Grève mercredi à l'Ofpra. À l'Ofpra, qui recueille et statue sur les demandes d'asile en première instance, les syndicats ASYL et CGT ont déposé un préavis de grève pour mercredi. "Pour nous, l'objectif principal de ce texte est de dissuader les demandeurs de s'adresser à l'Ofpra", résume Sylvie Charvin. La responsable CGT-Ofpra n'en finit pas de citer les dispositions qui inquiètent : la réduction des délais de présentation d'une demande d'asile après l'entrée sur le territoire de 120 à 90 jours, la remise en cause du caractère suspensif d'une demande de recours (un débouté pourrait donc être expulsé alors même qu'il a déposé un recours) ou encore "toute une série de mesures techniques" qui pourraient mettre des bâtons dans les roues des demandeurs d'asile. Parmi elles, le fait que le premier choix de langue fait en préfecture soit opposable au demandeur tout au long de la procédure, quand bien même il aurait été fait par erreur à la suite d'une incompréhension.
" Actuellement, c'est déjà l'usine [à la CNDA], avec des audiences de 35 minutes en moyenne par dossier. Le projet de loi vise à accélérer encore les procédures. "

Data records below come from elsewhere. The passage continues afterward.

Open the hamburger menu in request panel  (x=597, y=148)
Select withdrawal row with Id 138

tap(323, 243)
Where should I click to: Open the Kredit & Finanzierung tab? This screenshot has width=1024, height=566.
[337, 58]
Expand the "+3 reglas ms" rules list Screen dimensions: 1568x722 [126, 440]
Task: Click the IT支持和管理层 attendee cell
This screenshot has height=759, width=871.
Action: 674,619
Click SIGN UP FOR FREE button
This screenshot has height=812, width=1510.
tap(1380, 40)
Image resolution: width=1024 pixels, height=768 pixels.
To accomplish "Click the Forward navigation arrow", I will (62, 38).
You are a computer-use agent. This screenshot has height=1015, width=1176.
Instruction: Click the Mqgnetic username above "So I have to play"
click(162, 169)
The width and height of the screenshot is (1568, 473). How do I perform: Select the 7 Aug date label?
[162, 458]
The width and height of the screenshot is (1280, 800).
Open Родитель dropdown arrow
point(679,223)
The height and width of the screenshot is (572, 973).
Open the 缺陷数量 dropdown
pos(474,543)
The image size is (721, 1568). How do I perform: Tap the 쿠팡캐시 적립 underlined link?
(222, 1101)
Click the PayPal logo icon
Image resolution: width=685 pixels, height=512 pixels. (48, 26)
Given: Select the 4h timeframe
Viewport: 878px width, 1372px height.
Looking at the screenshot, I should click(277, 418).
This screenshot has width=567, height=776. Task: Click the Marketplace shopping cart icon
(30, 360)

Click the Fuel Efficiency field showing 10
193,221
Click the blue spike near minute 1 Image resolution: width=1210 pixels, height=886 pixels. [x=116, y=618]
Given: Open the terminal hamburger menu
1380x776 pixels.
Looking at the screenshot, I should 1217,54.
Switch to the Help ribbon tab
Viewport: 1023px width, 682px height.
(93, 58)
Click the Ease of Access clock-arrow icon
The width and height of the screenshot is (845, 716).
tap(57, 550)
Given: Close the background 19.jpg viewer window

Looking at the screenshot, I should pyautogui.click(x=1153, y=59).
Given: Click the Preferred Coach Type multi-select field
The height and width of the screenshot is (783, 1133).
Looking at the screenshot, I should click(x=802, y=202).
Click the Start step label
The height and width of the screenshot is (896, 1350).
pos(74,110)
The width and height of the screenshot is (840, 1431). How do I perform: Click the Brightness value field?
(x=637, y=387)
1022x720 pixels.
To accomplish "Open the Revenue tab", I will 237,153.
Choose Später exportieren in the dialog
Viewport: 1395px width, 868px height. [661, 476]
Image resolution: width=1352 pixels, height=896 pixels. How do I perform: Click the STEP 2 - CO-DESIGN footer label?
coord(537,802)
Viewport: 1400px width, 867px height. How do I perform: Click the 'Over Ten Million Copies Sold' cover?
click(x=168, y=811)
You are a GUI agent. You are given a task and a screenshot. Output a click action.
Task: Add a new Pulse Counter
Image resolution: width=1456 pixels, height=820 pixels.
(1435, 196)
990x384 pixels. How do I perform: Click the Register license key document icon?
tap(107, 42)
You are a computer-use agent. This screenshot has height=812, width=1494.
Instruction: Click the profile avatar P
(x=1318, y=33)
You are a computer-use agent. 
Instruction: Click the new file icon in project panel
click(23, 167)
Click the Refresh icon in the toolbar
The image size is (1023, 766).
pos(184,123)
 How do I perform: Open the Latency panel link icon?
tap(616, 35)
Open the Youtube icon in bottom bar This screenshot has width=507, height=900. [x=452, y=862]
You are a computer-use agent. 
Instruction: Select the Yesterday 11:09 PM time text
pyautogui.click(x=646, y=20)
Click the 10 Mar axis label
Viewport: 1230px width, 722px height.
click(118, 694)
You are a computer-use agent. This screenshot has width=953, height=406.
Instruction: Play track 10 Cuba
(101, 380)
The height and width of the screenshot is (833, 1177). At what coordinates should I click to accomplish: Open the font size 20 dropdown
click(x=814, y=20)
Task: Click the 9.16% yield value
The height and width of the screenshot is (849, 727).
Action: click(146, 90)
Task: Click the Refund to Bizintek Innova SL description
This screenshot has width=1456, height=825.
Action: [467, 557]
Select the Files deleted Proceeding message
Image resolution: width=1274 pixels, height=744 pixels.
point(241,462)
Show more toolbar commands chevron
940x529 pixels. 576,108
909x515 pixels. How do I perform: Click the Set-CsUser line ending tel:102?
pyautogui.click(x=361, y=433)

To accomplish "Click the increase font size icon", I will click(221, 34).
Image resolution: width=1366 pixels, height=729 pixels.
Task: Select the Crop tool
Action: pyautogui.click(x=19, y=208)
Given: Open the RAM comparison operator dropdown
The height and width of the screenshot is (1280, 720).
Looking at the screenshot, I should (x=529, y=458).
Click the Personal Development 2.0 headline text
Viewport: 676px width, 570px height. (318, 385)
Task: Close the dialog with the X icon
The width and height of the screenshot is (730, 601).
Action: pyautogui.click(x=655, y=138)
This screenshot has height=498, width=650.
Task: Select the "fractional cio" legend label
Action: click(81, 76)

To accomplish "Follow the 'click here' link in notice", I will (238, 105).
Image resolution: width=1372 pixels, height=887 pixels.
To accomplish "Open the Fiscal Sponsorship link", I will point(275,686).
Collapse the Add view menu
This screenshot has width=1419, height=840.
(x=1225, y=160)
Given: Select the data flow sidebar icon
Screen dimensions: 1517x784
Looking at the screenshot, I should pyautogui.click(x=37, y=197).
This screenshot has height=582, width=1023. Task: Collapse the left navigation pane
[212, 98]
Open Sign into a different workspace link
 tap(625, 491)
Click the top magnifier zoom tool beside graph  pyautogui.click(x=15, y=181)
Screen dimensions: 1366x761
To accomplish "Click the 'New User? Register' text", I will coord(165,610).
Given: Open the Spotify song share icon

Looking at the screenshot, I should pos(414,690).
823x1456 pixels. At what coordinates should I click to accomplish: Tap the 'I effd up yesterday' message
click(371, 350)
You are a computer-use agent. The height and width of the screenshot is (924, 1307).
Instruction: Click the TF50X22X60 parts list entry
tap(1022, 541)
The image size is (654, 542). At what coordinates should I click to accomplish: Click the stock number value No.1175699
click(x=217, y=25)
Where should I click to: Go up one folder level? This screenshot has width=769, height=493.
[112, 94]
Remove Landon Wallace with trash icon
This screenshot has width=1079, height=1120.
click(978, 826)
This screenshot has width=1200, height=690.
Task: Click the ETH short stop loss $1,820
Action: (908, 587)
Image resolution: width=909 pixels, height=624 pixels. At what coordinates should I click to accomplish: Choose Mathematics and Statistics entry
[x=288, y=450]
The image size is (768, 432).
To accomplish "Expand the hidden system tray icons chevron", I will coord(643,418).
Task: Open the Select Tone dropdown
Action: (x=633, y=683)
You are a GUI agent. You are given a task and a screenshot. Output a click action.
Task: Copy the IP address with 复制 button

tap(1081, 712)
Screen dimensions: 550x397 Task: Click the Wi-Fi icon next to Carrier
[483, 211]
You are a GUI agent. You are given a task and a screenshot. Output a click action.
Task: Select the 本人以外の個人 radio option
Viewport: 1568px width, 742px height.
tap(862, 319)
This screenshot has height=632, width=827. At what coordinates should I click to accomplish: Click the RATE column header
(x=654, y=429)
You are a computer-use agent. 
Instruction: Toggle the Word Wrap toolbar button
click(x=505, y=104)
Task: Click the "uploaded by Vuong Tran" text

La CNDA en grève depuis une semaine. Du côté de la Cour nationale du droit d'asile, les rapporteurs, chargés de l'instruction des dossiers de recours des déboutés du droit d'asile, sont en grève depuis déjà une semaine. Et dénoncent, eux aussi, un projet de loi qui dégradera des conditions de travail déjà très difficiles. "En moyenne, un rapporteur doit traiter 325 dossiers par an, soit entre deux et trois par jour", détaille Nathan Sautreuil, secrétaire du syndicat des personnels du conseil d'État et de la CNDA (Spice). "C'est considérable, d'autant que les enjeux sont très forts et qu'on n'a pas le droit à l'erreur. Actuellement, c'est déjà l'usine, avec des audiences de 35 minutes en moyenne par dossier. Le projet de loi vise à accélérer encore les procédures." Ce qui serait, dans la plupart des cas, purement et simplement "infaisable", souligne le représentant syndical. D'autant que les rapporteurs grévistes de la CNDA luttent par ailleurs pour plus de reconnaissance, alors qu'ils sont majoritairement contractuels et estiment les formations et la prise en compte de leurs risques psycho-sociaux insuffisants.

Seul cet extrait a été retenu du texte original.